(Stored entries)

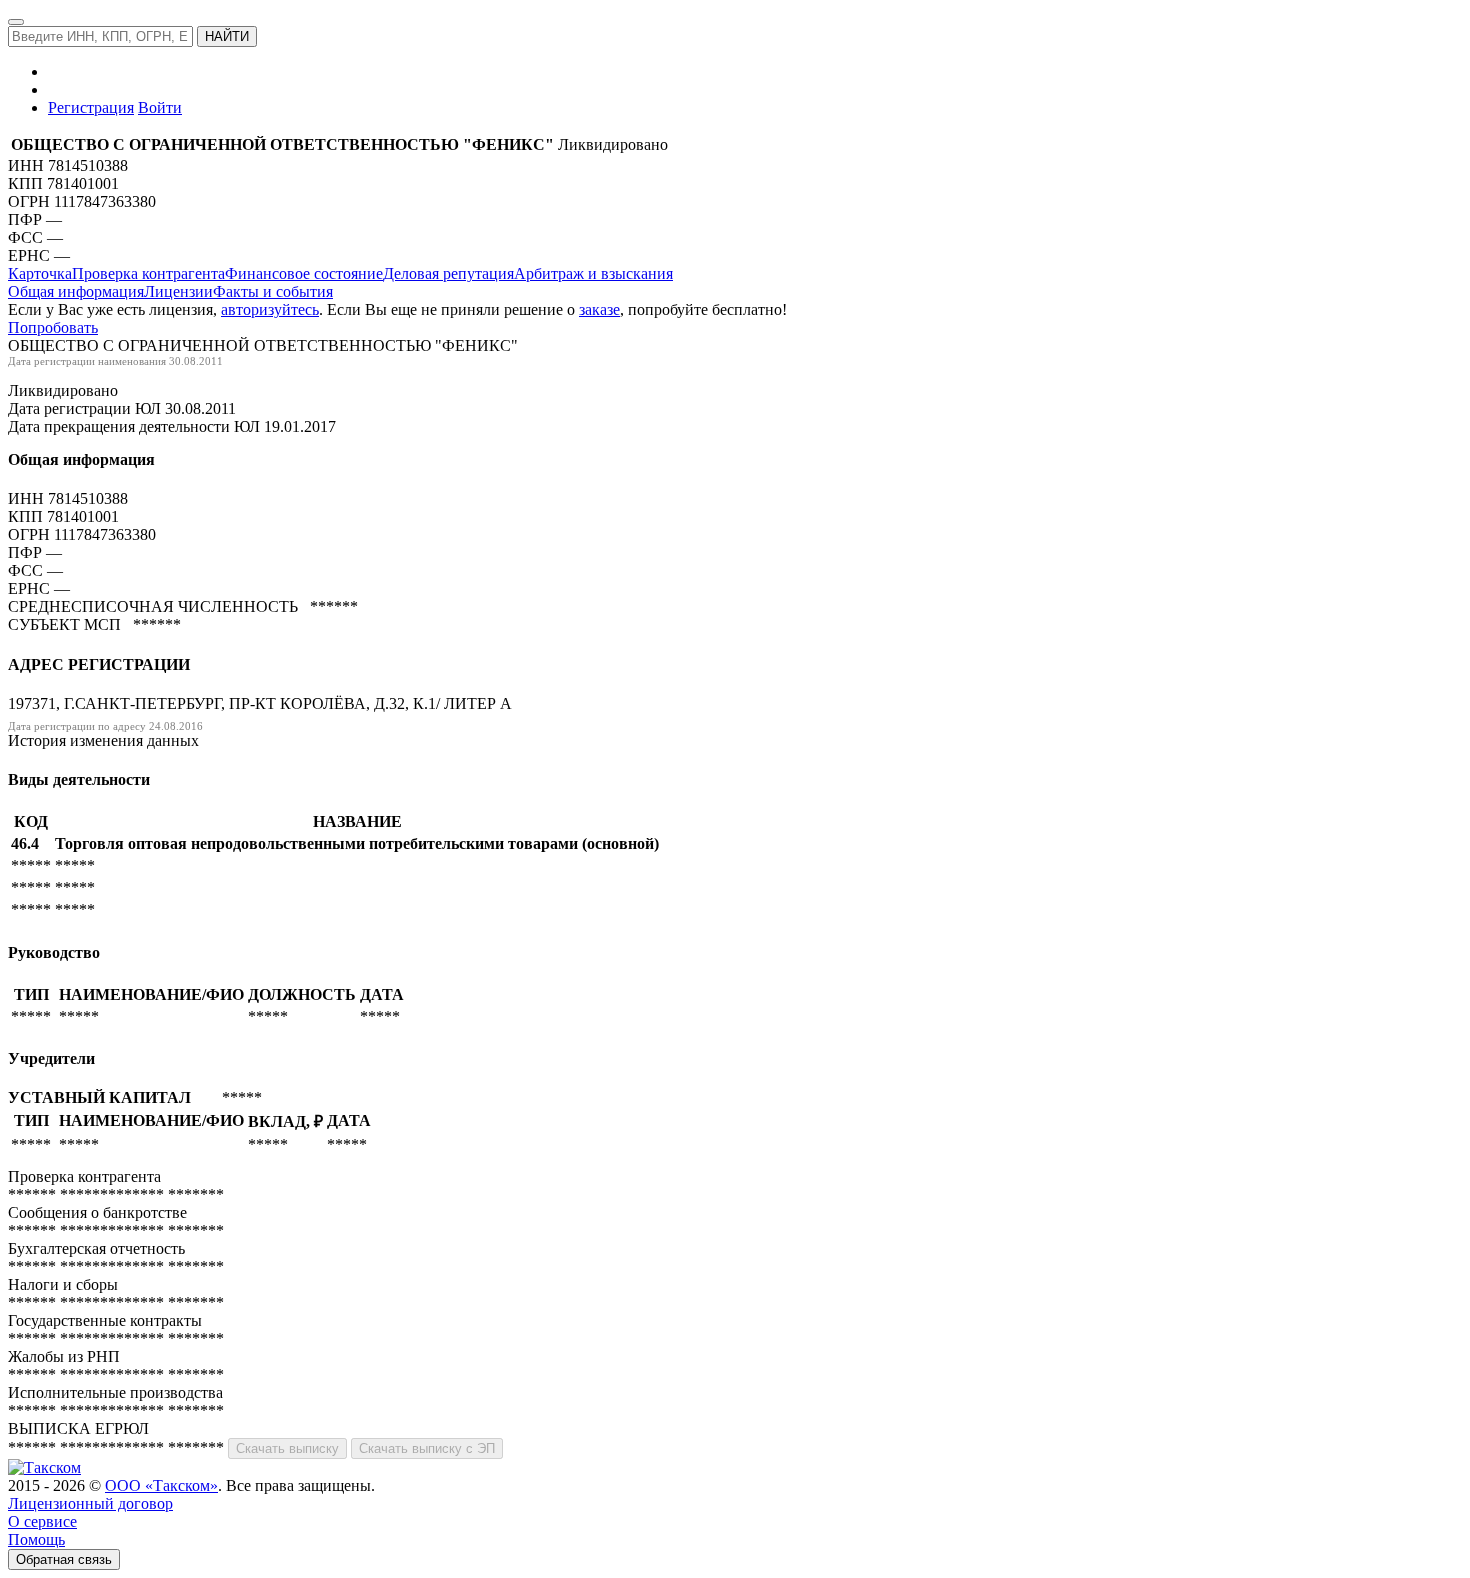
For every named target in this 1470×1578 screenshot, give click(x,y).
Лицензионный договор (90, 1503)
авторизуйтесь (270, 309)
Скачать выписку (287, 1448)
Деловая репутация (448, 273)
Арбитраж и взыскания (593, 273)
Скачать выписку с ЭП (427, 1448)
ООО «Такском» (161, 1485)
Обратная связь (64, 1559)
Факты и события (273, 291)
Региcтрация (91, 107)
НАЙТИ (227, 36)
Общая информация (76, 291)
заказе (599, 309)
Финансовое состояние (304, 273)
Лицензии (178, 291)
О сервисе (42, 1521)
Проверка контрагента (148, 273)
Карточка (40, 273)
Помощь (36, 1539)
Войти (160, 107)
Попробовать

## ACTION ITEM:
Which lines run from the one holding "Лицензии (178, 291)" through the end of the data? Write them out exactly, ends included, and add nothing.

## EXERCISE SOLUTION:
Лицензии (178, 291)
О сервисе (42, 1521)
Проверка контрагента (148, 273)
Карточка (40, 273)
Помощь (36, 1539)
Войти (160, 107)
Попробовать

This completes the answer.